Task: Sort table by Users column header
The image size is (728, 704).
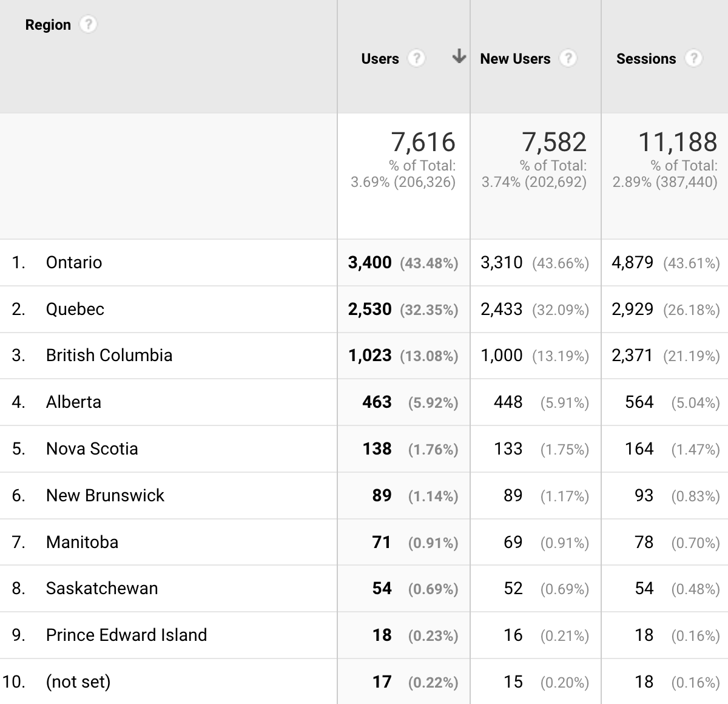Action: click(x=380, y=59)
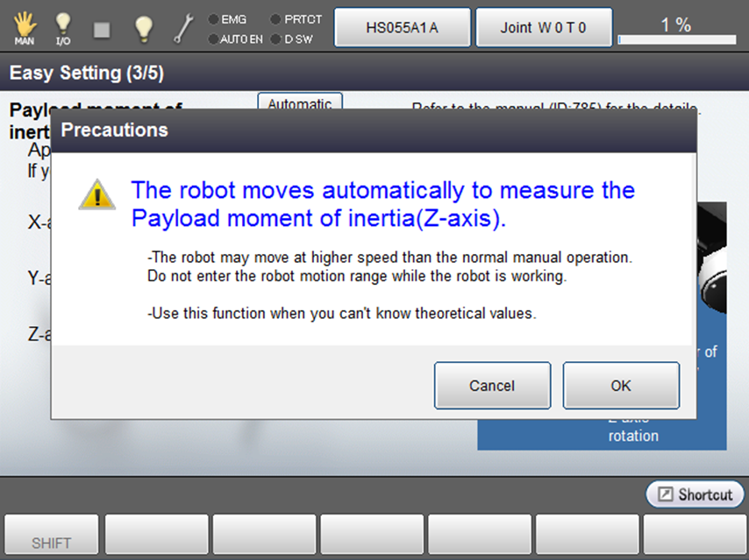Tap the MAN manual mode hand icon

[x=25, y=28]
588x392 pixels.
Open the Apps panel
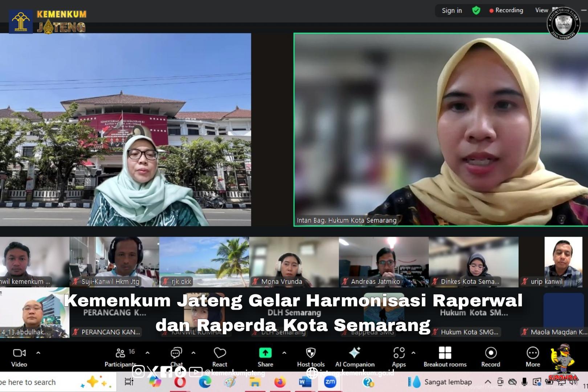click(x=399, y=357)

What you should do. Quote every record above exactly, leaving out the pictures.

Answer.
Task: Sort table by Users column header
The image size is (728, 704).
Action: click(x=380, y=59)
Tap the MAN manual mode hand icon

[x=25, y=28]
588x392 pixels.
Open the Apps panel
click(x=399, y=357)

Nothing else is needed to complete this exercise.